▶ _Instructions for the task_: All lines from the entries below that contain the string "legend" should be copied out.
#### Record excerpts
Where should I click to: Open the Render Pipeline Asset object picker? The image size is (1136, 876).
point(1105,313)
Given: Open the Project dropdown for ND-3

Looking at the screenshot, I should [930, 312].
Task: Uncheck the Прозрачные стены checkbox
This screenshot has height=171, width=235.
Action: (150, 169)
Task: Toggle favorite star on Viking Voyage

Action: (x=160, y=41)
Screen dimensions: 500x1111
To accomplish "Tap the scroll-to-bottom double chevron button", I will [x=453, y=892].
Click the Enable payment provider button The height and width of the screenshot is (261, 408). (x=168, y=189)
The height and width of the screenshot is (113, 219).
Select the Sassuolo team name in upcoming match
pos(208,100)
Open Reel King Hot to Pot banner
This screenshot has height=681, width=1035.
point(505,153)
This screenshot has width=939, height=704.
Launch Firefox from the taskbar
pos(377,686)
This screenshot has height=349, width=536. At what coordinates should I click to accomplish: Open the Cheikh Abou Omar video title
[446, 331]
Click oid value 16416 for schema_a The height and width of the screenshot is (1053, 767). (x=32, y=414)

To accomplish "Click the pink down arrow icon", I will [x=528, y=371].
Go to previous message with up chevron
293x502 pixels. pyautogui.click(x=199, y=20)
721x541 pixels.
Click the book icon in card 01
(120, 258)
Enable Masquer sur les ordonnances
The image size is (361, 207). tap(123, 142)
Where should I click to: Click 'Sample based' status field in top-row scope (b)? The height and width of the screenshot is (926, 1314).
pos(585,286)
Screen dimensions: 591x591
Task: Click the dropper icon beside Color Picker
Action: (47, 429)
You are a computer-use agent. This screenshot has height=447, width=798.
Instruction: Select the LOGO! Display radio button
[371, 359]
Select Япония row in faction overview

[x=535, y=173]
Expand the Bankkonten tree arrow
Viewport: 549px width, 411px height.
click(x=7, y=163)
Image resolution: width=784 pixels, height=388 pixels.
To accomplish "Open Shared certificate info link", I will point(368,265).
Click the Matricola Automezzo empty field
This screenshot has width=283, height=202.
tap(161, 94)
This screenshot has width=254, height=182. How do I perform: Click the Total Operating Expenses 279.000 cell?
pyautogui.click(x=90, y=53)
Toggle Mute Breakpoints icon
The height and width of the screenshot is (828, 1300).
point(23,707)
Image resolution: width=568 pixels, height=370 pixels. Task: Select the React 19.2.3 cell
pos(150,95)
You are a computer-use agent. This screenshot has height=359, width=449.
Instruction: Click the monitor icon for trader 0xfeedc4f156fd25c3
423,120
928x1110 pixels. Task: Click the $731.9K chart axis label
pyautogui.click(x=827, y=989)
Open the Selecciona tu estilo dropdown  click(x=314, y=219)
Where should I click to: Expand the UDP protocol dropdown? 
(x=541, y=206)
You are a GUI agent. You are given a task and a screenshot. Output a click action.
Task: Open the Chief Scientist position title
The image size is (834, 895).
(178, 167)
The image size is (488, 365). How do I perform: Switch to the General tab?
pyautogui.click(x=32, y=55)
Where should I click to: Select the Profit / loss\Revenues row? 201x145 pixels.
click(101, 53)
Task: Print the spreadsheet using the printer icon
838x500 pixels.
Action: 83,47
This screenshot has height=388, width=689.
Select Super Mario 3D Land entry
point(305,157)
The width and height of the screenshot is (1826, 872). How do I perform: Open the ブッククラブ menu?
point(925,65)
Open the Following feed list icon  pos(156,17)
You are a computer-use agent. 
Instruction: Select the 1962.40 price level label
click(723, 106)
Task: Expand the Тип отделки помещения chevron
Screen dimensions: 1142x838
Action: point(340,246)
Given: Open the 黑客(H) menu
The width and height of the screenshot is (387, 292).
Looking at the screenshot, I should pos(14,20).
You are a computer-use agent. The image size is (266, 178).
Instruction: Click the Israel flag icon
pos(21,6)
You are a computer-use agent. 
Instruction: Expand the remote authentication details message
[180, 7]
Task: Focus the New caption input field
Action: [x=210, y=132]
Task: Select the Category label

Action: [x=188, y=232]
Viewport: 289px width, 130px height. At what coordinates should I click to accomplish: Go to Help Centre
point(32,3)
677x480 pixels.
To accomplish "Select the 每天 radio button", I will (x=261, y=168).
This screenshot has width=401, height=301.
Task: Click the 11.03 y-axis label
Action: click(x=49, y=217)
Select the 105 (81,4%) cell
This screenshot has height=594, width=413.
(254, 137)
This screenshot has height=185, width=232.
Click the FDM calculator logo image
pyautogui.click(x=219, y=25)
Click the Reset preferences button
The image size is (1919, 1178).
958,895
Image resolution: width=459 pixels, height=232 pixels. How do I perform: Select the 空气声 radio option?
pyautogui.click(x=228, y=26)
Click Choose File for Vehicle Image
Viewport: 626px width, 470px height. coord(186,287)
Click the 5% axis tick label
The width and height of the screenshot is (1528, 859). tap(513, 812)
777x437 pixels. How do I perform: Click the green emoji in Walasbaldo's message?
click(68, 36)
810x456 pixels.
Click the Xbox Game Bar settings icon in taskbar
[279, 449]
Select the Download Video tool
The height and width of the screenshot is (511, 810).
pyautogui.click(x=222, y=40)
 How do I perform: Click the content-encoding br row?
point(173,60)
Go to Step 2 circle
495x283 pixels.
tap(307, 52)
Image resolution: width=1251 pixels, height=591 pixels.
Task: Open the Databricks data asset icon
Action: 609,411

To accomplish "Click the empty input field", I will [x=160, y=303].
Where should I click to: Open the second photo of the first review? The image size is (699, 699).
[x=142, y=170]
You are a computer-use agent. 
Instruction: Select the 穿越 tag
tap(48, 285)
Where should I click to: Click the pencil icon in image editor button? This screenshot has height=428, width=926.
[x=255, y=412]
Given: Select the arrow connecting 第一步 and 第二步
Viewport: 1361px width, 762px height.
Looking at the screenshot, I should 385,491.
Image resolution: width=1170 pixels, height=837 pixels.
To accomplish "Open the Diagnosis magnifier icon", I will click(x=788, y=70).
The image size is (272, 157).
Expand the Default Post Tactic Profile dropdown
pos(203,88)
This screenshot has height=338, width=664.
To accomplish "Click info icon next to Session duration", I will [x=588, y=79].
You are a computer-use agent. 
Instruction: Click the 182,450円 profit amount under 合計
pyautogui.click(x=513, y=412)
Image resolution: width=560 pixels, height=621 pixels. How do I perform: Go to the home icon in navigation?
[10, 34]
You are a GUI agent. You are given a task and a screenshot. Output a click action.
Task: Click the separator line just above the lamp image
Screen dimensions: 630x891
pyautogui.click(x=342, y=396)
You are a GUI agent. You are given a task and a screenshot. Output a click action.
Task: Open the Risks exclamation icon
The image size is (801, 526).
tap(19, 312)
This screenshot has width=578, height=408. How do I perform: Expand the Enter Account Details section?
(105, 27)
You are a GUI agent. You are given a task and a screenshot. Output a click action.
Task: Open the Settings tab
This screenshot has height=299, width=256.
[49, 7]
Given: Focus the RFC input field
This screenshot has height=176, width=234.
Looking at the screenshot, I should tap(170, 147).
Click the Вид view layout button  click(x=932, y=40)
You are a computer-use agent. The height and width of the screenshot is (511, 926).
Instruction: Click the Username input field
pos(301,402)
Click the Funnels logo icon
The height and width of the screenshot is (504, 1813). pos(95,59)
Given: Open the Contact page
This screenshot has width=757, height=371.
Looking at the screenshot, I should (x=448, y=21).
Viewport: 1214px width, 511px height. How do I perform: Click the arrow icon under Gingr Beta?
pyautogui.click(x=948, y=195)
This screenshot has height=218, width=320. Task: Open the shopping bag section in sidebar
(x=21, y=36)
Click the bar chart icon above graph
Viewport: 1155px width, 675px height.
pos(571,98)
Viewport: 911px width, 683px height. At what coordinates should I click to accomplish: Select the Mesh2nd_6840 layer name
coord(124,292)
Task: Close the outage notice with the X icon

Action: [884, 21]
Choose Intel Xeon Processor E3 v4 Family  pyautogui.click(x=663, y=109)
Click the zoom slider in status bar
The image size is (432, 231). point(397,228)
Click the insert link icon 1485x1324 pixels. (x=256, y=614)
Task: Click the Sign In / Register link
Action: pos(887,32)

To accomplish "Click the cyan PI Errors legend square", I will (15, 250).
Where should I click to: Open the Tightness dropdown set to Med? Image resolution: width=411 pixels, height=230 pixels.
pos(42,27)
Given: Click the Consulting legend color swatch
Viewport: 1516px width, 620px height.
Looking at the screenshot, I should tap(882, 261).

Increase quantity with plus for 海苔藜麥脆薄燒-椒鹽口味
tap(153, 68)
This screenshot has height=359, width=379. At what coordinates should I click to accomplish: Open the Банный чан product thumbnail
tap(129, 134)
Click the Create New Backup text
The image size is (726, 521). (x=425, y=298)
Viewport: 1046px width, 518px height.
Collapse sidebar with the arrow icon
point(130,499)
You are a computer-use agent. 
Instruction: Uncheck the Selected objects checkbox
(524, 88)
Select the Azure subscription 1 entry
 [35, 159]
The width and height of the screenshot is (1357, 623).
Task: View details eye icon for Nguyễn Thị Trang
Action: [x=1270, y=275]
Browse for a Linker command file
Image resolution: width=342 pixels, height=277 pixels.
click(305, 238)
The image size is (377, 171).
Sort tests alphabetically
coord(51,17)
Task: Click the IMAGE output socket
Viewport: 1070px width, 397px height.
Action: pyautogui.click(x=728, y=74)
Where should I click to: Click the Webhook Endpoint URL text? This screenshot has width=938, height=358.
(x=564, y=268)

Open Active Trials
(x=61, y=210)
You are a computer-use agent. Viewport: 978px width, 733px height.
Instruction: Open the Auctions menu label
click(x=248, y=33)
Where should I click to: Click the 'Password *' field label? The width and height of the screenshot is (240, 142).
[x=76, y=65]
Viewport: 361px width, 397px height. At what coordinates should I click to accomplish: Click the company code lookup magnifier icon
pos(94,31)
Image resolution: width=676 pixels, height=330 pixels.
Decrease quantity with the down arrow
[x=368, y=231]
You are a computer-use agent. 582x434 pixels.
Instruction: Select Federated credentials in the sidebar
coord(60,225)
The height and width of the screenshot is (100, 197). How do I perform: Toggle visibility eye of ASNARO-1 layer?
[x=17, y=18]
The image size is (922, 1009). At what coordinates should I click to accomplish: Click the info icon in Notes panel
########
▶ _Answer below_:
To accomplish "Click the cyan PI Errors legend square", I will (15, 250).
Given: Click the Consulting legend color swatch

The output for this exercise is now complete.